The Russian security firm Kaspersky Labs reported last week that they had found a dark web marketplace selling access to servers – possibly yours and mine – for as little as $6 and as much as $6,000.
The key benefit of these servers is that since they are not actually the hacker’s servers, if they are able to use them in a way that forwards thier illegal business, it is going to be hard to trace things back to them. Obviously, if they access that server (to administrate it) from their Comcast Internet connection in their living room, the odds of them getting caught goes up. A lot!
The web site, xDedic, brokers access to these hacked servers. As of last week, Kaspersky had a list of around 70,000 servers that were available.
This week, a hundred thousand servers got added to that list, making the pool around 170,000.
In the grand scheme of things 170,000 servers is not that many, but xDedic is just one web site.
Interestingly, after the first list was released, Brazil and China were the top two countries for available servers.

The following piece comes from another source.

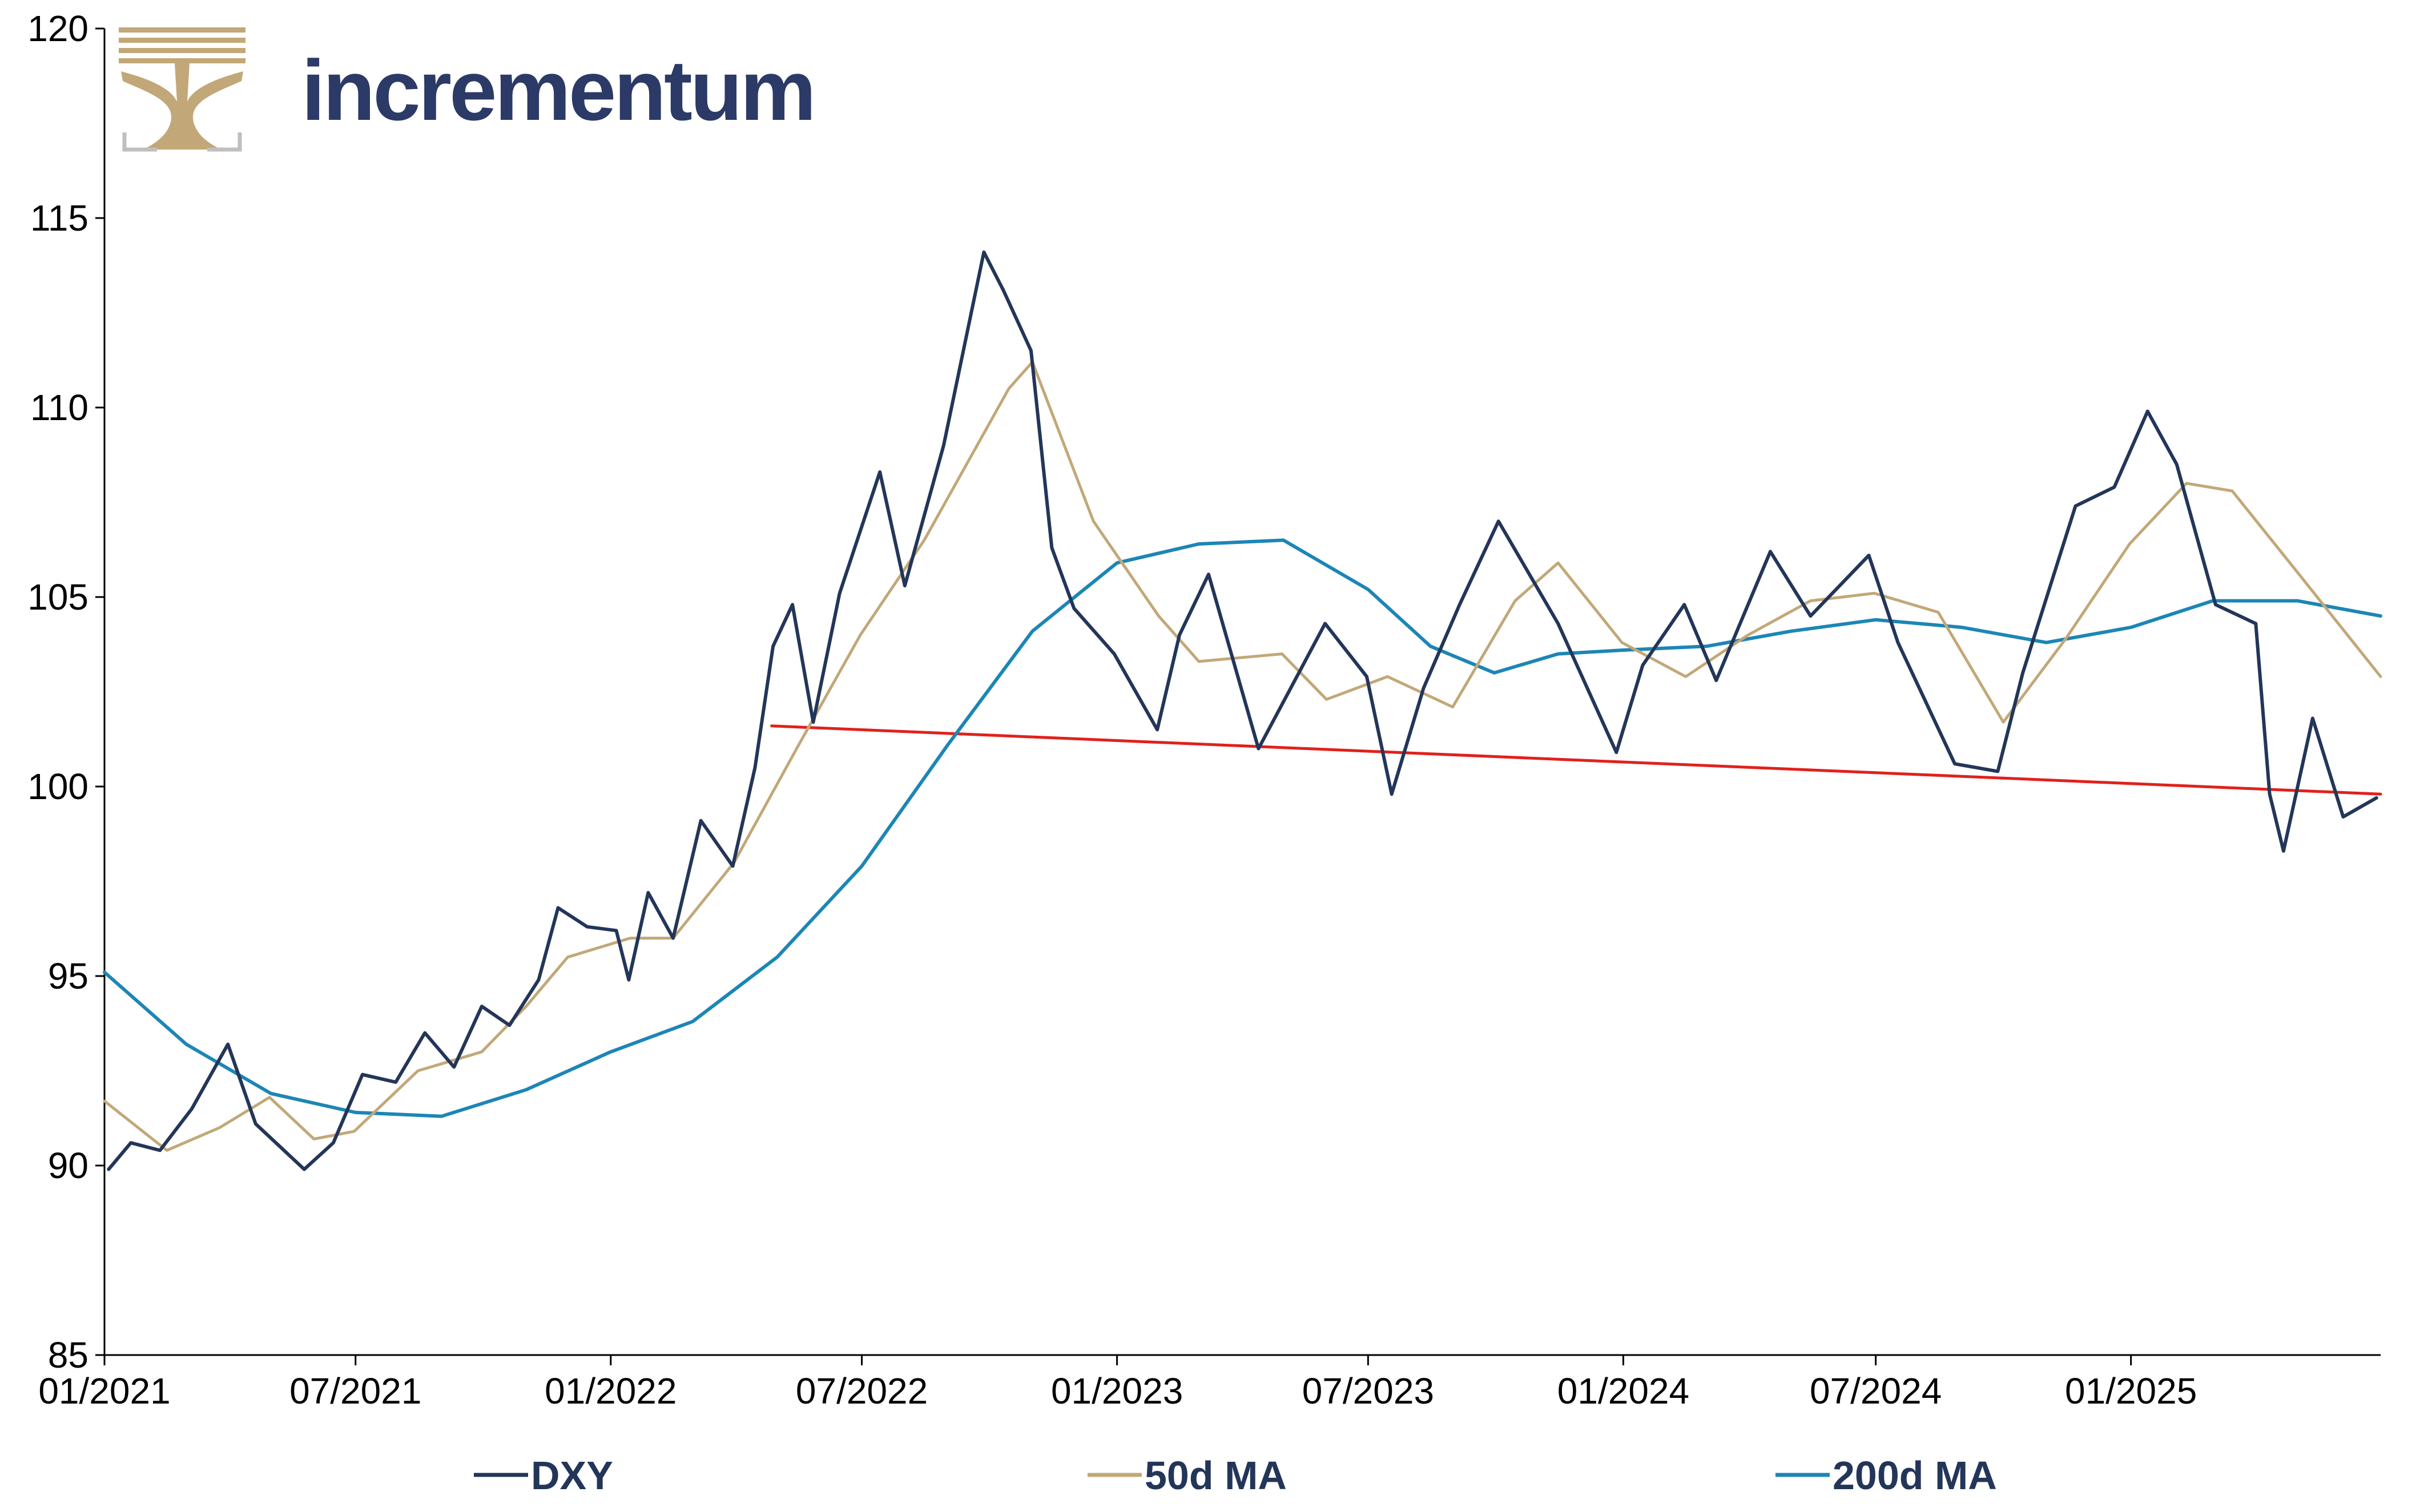 This screenshot has height=1512, width=2436. I want to click on x-tick-label: 07/2024, so click(1876, 1391).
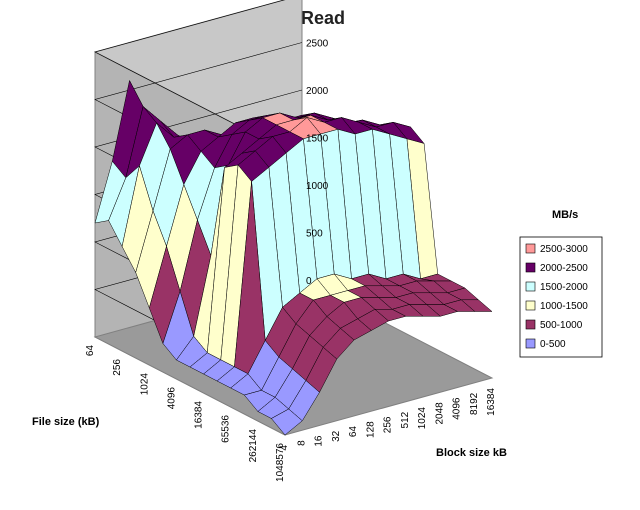 This screenshot has height=510, width=640. I want to click on legend-entry: 2000-2500, so click(564, 268).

After this new list came out this week, the top two countries are the U.S. and the U.K. In some way, that makes sense, because there are a lot more servers here and the quality of the servers (in terms of performance and capacity) is likely better.
These servers are likely some of the ones used to promote male enhancement drugs and other spam, as well as to deliver malware.

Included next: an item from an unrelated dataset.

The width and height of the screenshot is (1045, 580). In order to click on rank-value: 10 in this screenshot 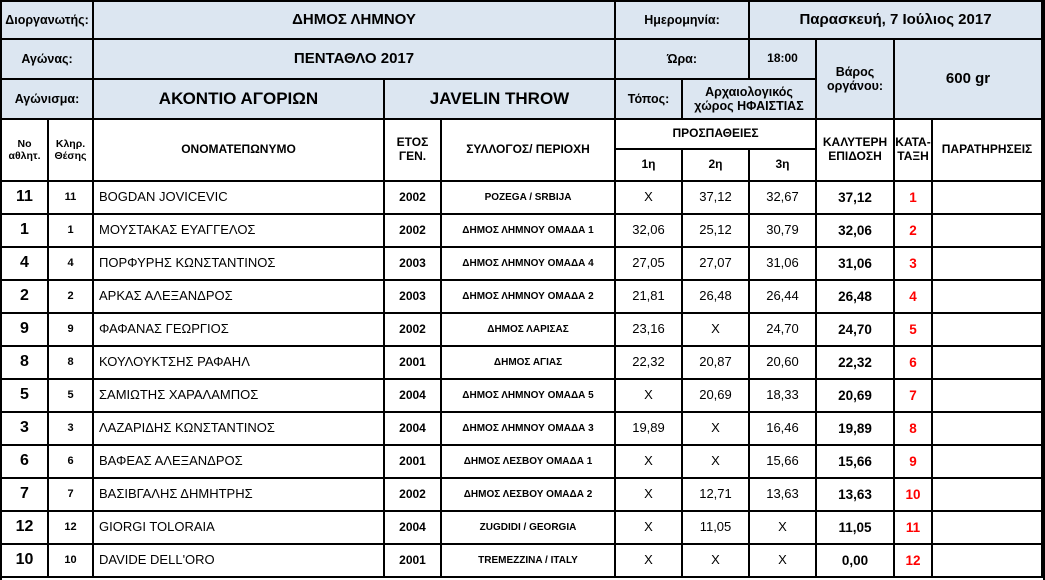, I will do `click(914, 496)`.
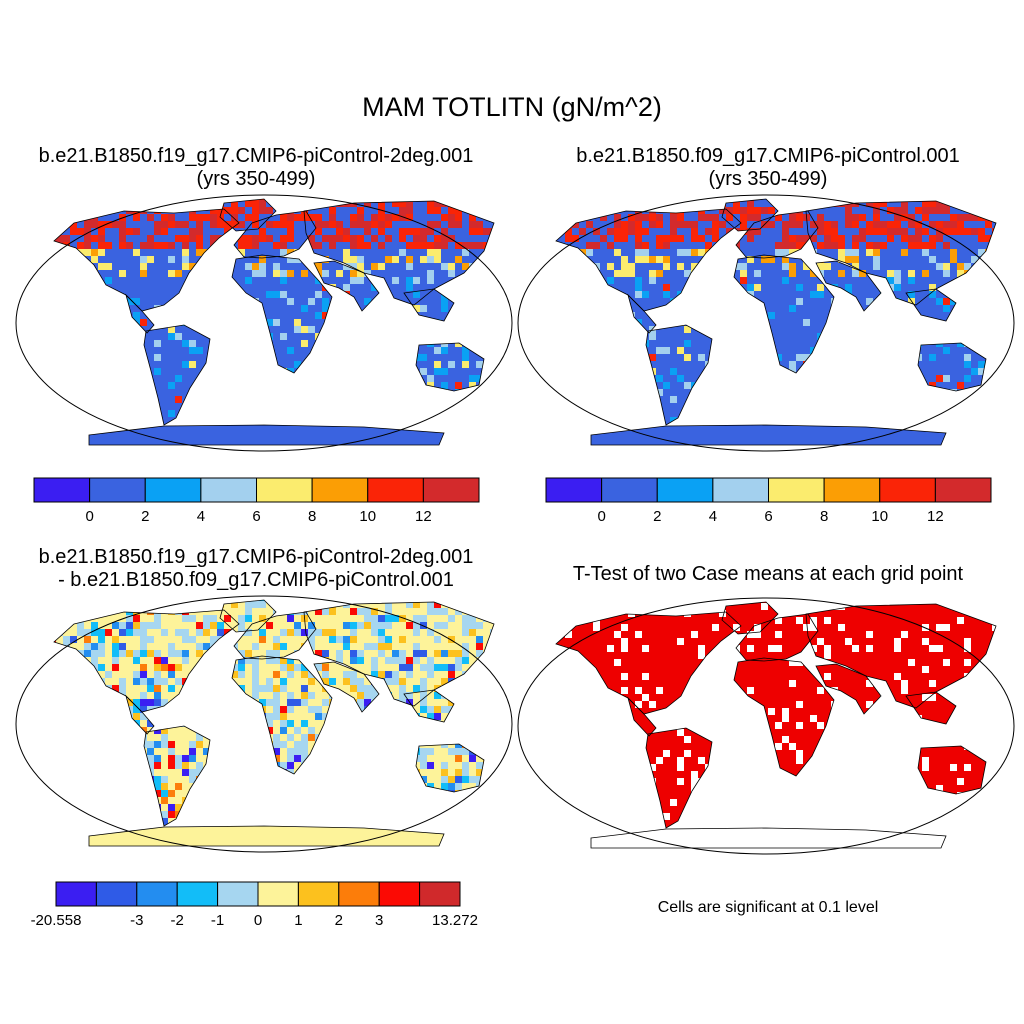 The height and width of the screenshot is (1024, 1024). Describe the element at coordinates (901, 656) in the screenshot. I see `panel-4-asia-outline` at that location.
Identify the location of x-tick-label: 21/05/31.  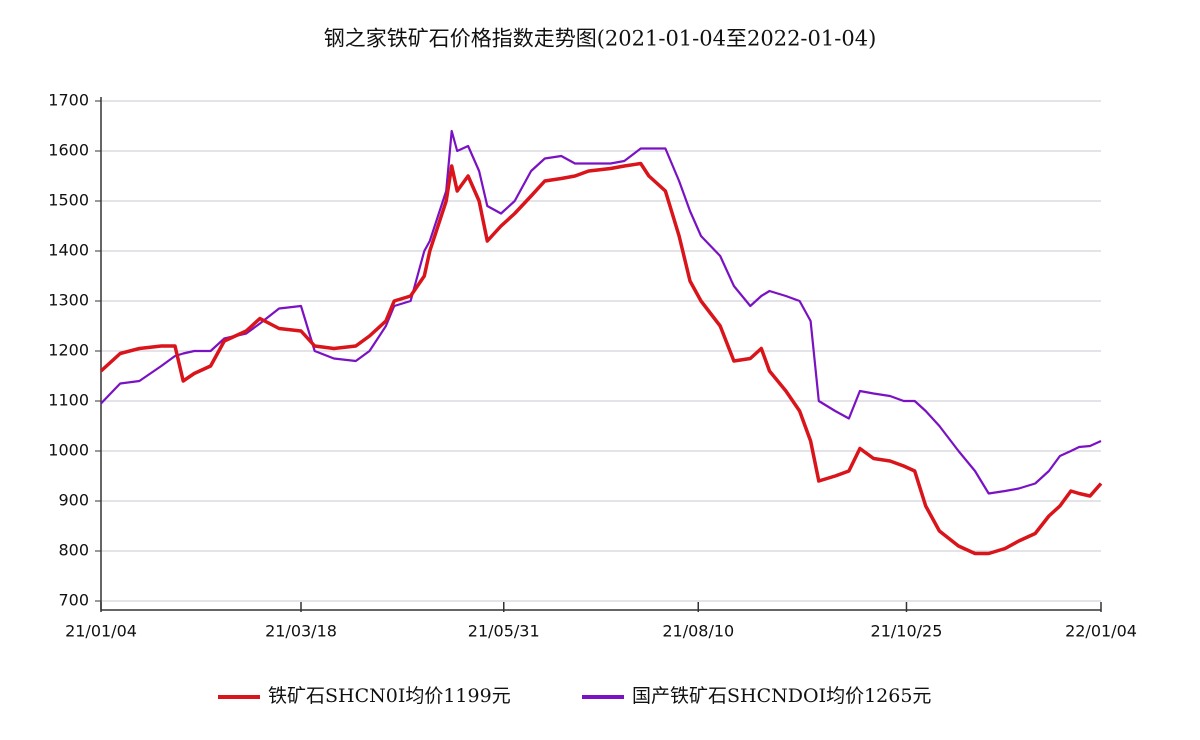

From a business standpoint, if the volume of malicious content being served up by these servers is sufficient, it will gain the attention of groups like the Electronic Crimes Task Force run by the U.S. Secret Service and you may get a knock on the door from the men in black.
While there is some discussion on the ‘net about whether the second list – the one that added the 100,000 additional servers – is legit, no one seems to be arguing whether the first list of 70,000 servers is legit. And at least some news sources are now saying that second list is, in fact, real.
And, as servers are sold in this forum, their IP address comes off the list, so the 70,000 or 170,000 number may represent only servers that have not been sold yet. How many servers churn through that web site in a month is unclear.
When hackers use these servers, it is their goal that you can still use it as well. That gives them cover, so the smart ones will work real hard to make sure that they don’t interrupt your work. This means that your server could be on the list and you would not even know it. Not something that any reputable business wants to happen. How many of these web sites there are selling hijacked access is also unknown. Based on spam that I see, it is probably a large number.
Information for this post came from Computerworld.